Les articles traitant de l’investissement des enfants envers l’enseignement sont, presque toujours, axés sur la négative. Pourtant, de tous temps, il a existé et existe toujours des élèves pour qui l’école est une véritable source de motivation.
« Le goût d’apprendre vient des parents alors que la façon d’apprendre vient de l’école, écrit Christiane Olivier, psychanalyste et auteure de l’ouvrage ‘Parents, faites lui aimer l’école !’. Il est en effet indéniable que les rapports de l’enfant à l’environnement, dépendent en grande partie de la façon dont les adultes ont de considérer cette relation : des parents trop autoritaires qui se refusent à donner la moindre explication sur le monde ou sur leurs comportements, sont tout à fait toxiques pour la curiosité intellectuelle. Le message transmis est bien celui ‘qu’il n’y a rien à comprendre’.
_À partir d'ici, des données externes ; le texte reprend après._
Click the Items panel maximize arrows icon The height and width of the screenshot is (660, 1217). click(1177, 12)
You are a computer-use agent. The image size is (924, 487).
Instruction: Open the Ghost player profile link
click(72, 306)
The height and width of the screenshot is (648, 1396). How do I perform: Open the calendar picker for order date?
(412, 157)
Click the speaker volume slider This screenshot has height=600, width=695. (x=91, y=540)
A l’inverse, des parents qui répondent aux besoins d’apprendre et de découvrir, désirs innés chez tous les enfants, le confortent dans sa position d’apprenant, soutiennent son souhait de comprendre en même temps qu’ils lui permettent de prendre confiance en lui : comprendre est en effet un moyen de maîtriser son environnement et donc de grandir en autonomie.
L’entrée à l’école élémentaire puis au collège peut (et doit ?) donc être le relais de la volonté des parents de transmettre des connaissances et encore davantage de découvrir le monde. En ce sens, les méthodes pédagogiques employées par les professeurs doivent également être axées sur cette curiosité et non sur une sorte d’imposition de savoirs dénuée de sens.
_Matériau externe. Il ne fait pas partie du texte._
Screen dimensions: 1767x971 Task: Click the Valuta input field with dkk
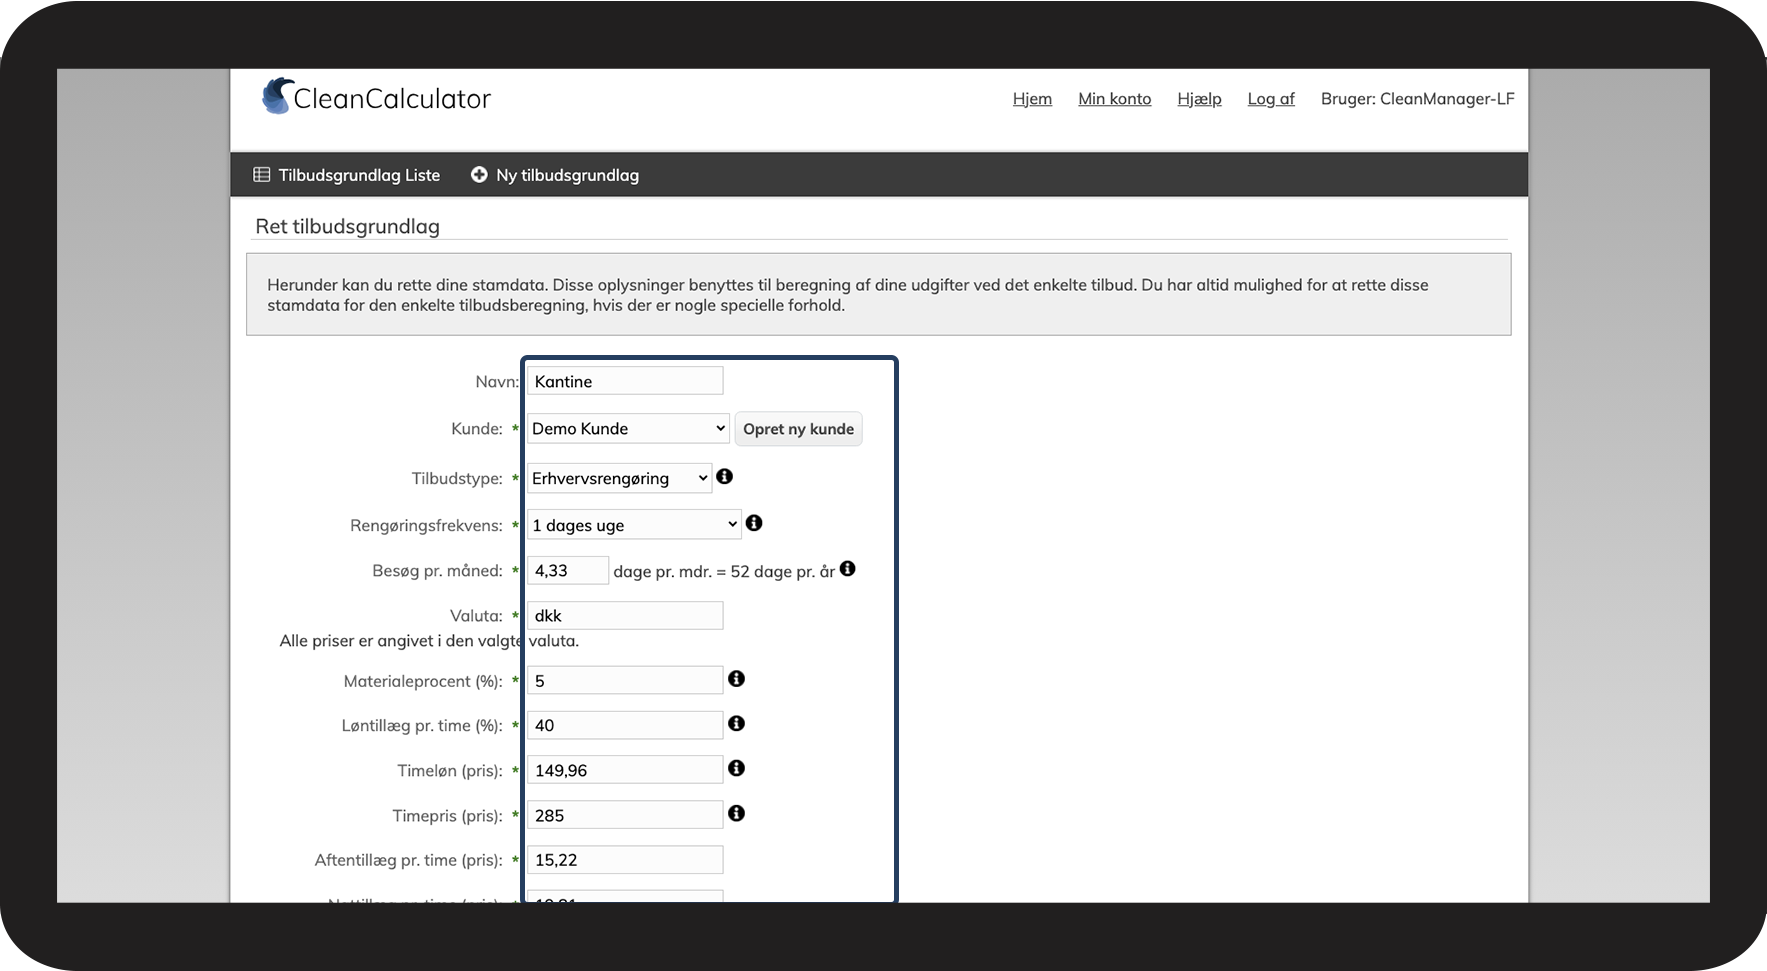(625, 616)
L’Homme est un être sociable, les relations aux autres et son intégration au sein d’une communauté sont des éléments indispensables à son bien être. L’école est le premier lieu de socialisation, elle permet à l’enfant de découvrir des relations affectives différentes de celles établies avec les parents mais aussi de rencontrer d’autres enfants de son âge, ce qui, si l’on exclut les jumeaux, est une première pour chacun d’entre eux.
Le milieu scolaire représente également un apprentissage des règles du ‘vivre-ensemble’ et pose donc les bases de la future vie dans la société. Les notions de justice, d’égalité, de confrontation aux premières ‘lois’ mais aussi de respect des autres prennent forme dés cet âge et permettent aux enfants d’évoluer dans un cadre affectivement neutre.
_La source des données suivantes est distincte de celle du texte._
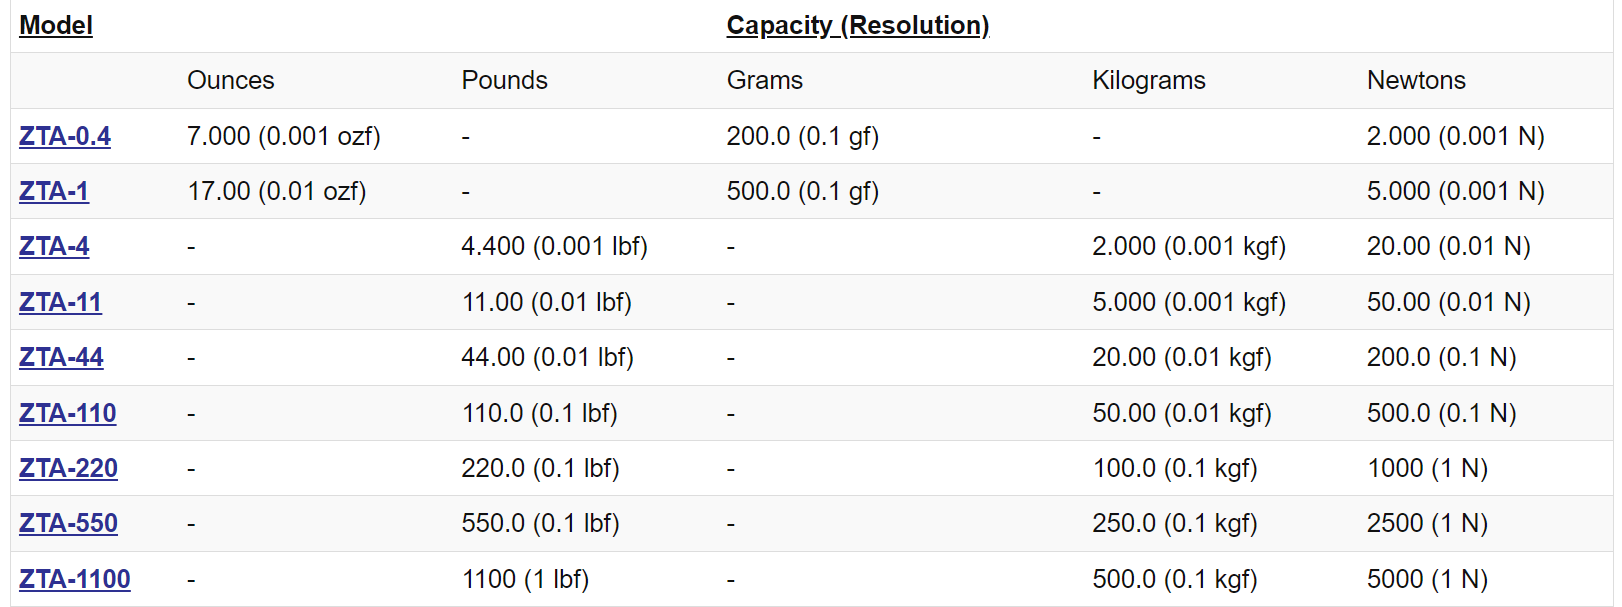Select the 5000 (1 N) cell

[x=1426, y=579]
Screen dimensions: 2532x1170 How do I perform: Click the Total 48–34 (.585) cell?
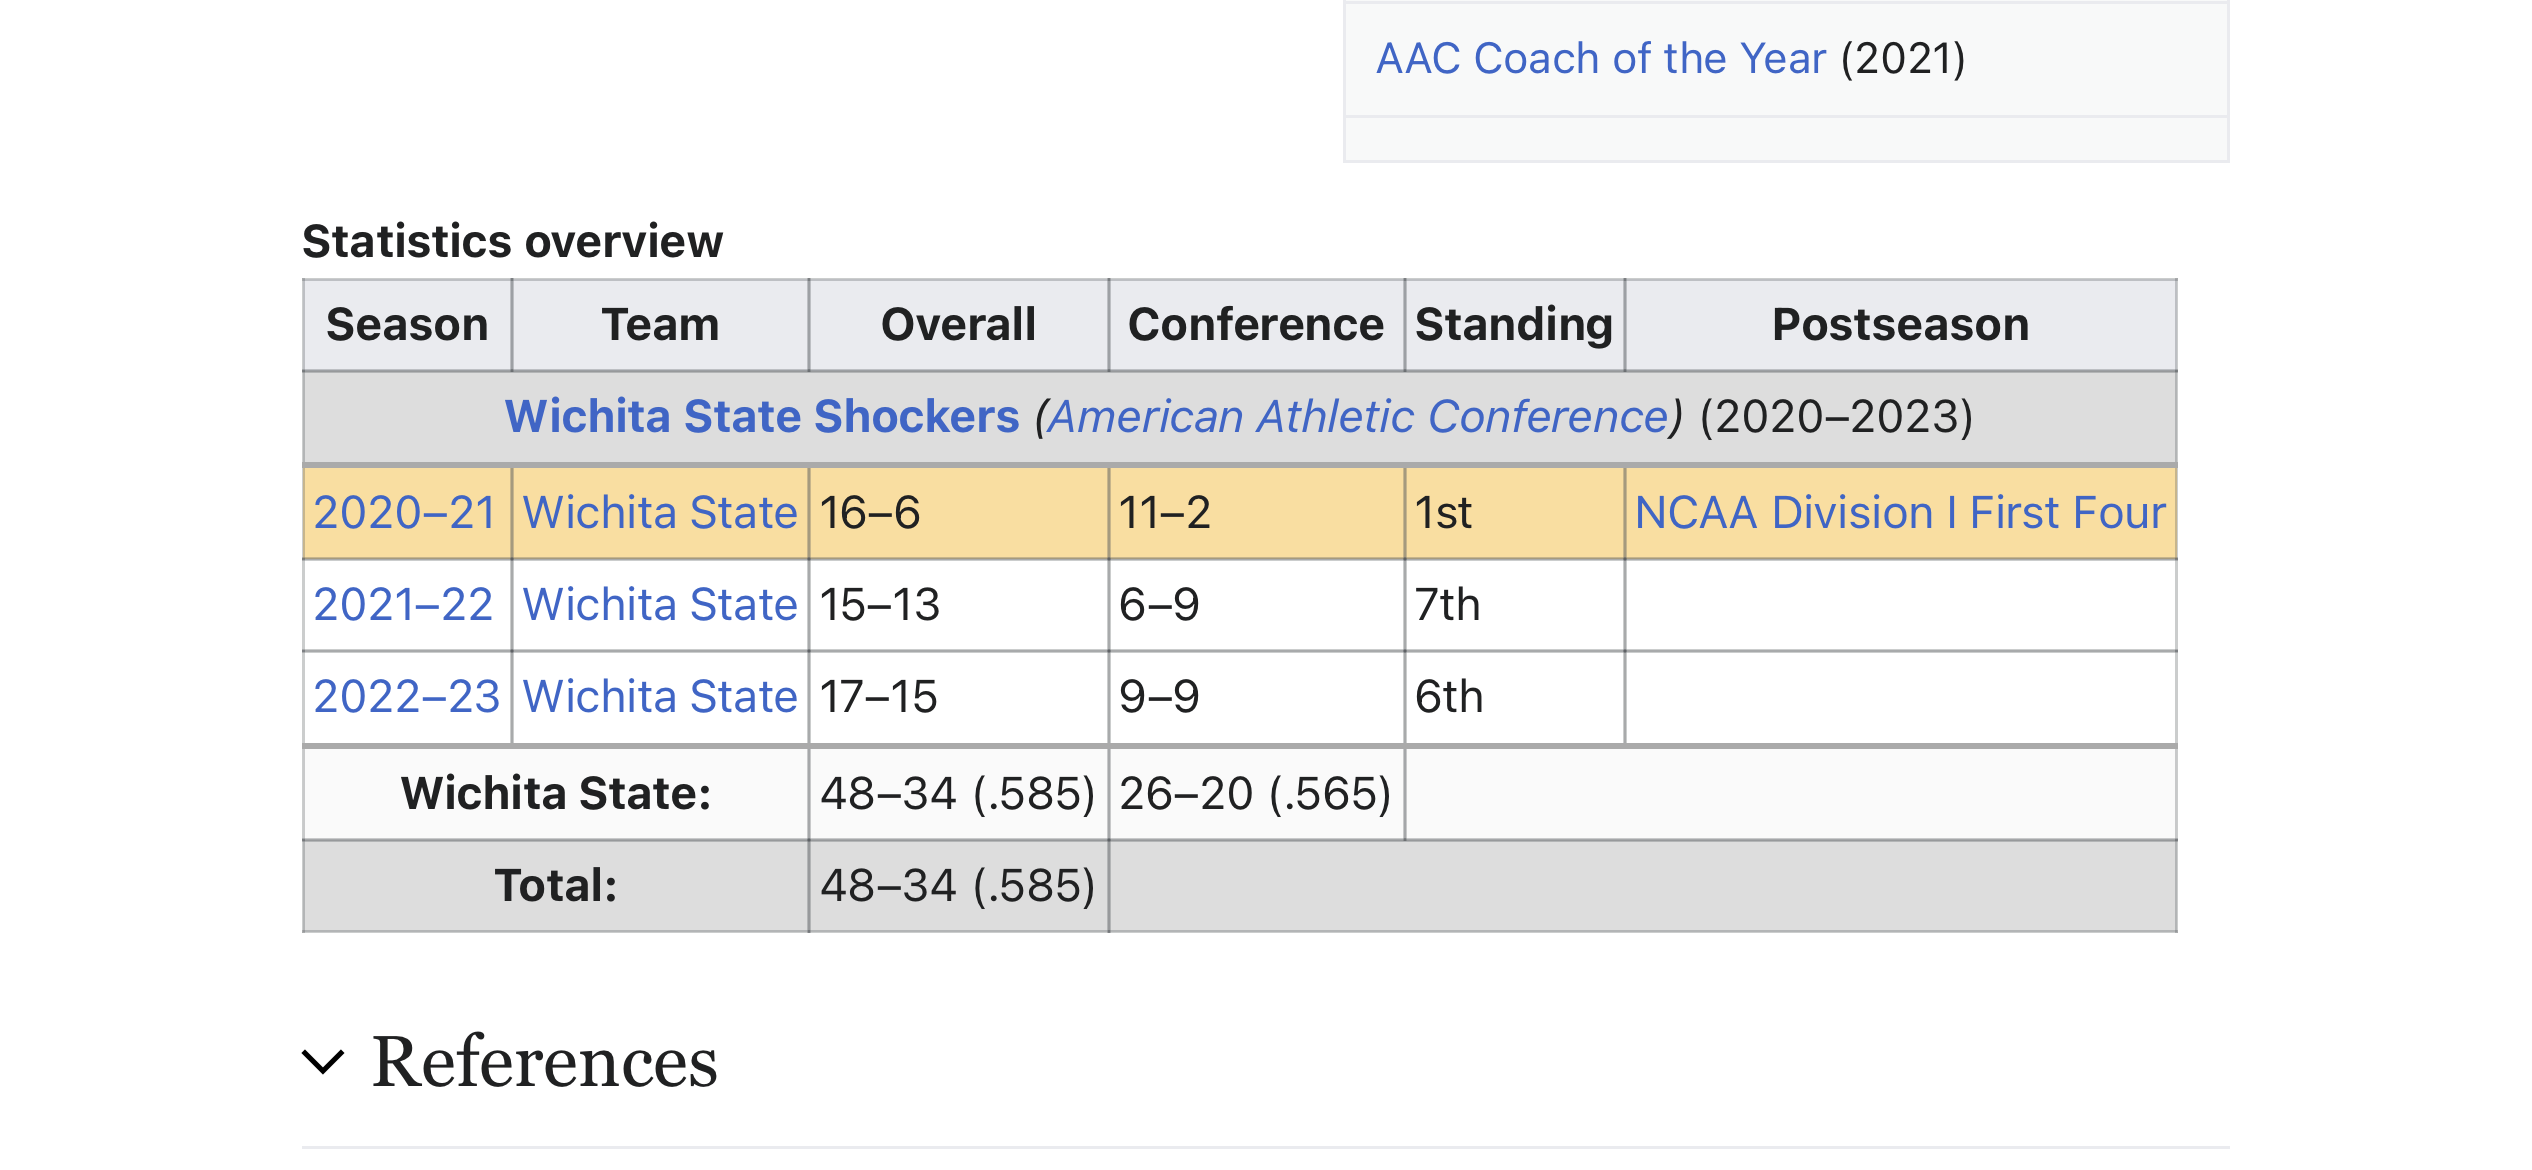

De plus, le développement des groupes amicaux autour des enfants leur permette de poursuivre la maturation de leur identité. Ils n’appartiennent plus au seul groupe familial mais aussi à leur ‘bande’ d’amis. Ils y acquièrent un rôle particulier qui leur permet de se sentir responsable de… ou encore utile pour tel ou tel camarade etc … L’ensemble de ces relations tend à poursuivre le développement de leur estime de soi.
Nous l’avons vu, un grand nombre d’enfants apprécie l’école, non pour sa seule vocation à transmettre des connaissances, mais aussi pour son organisation sociale et communautaire. Il existe toutefois une troisième sorte d’attrait et de bienfait permis par l’école : il s’agit de la relation au(x) professeur(s).
L’enseignant est en effet l’un des premiers adultes à ‘s’occuper’ de l’enfant en dehors de ses parents. Il se présente donc comme l’introduction d’un tiers dans la relation duelle ‘enfant-parents’ et offre à l’élève une nouvelle forme de parole symbolique.
Dans les cas de maltraitance, la présence de ce tiers peut permettre à l’enfant d’oser parler des violences subies (implicitement ou explicitement). La parole du professeur devient alors symbole de la protection de la République, tandis que l’école passe d’une institution attrayante à une institution ‘sauveuse’ pour l’enfant.